Which lines of the data below contain the string "Describe", matching case exactly? Show each of those lines in full.

### EXTRACTED DATA
# # # #

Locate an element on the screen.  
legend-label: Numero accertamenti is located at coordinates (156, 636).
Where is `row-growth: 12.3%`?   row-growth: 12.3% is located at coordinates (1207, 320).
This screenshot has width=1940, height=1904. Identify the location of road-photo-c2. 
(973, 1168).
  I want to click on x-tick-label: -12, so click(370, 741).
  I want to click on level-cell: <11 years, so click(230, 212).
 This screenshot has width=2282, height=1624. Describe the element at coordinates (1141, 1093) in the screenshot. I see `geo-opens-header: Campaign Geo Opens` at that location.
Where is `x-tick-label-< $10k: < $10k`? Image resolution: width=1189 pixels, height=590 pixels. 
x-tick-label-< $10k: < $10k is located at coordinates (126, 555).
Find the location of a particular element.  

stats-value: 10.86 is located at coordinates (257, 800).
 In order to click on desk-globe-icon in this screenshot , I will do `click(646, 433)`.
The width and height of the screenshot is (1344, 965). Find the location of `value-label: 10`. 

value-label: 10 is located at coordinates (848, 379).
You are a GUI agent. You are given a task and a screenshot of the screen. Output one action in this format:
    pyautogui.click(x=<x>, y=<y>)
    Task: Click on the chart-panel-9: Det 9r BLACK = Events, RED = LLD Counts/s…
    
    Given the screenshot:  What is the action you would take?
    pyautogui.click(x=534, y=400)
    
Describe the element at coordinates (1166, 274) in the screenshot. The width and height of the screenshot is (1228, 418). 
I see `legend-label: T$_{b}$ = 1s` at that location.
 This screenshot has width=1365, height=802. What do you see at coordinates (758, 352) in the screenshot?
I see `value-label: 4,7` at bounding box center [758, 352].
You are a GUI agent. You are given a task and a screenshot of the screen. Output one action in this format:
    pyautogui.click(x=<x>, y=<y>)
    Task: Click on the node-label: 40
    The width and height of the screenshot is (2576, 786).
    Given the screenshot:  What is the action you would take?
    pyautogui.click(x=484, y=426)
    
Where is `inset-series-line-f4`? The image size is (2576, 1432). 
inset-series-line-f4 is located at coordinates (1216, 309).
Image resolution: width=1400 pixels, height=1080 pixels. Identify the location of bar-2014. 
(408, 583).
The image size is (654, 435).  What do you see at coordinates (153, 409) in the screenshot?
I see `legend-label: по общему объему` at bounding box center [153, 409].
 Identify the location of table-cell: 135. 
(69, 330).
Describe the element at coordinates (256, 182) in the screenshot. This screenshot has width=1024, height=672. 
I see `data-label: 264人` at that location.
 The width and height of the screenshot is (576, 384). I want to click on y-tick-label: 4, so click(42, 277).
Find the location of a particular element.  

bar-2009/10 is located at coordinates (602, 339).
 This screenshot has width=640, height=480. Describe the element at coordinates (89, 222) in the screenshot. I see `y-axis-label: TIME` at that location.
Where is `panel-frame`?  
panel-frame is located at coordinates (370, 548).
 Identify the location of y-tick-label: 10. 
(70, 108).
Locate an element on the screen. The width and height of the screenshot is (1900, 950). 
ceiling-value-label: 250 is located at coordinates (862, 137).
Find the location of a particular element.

# # # #

### WRITTEN RESPONSE
 This screenshot has width=2282, height=1624. Describe the element at coordinates (1141, 1093) in the screenshot. I see `geo-opens-header: Campaign Geo Opens` at that location.
Describe the element at coordinates (1166, 274) in the screenshot. The width and height of the screenshot is (1228, 418). 
Describe the element at coordinates (256, 182) in the screenshot. This screenshot has width=1024, height=672. 
 This screenshot has width=640, height=480. Describe the element at coordinates (89, 222) in the screenshot. I see `y-axis-label: TIME` at that location.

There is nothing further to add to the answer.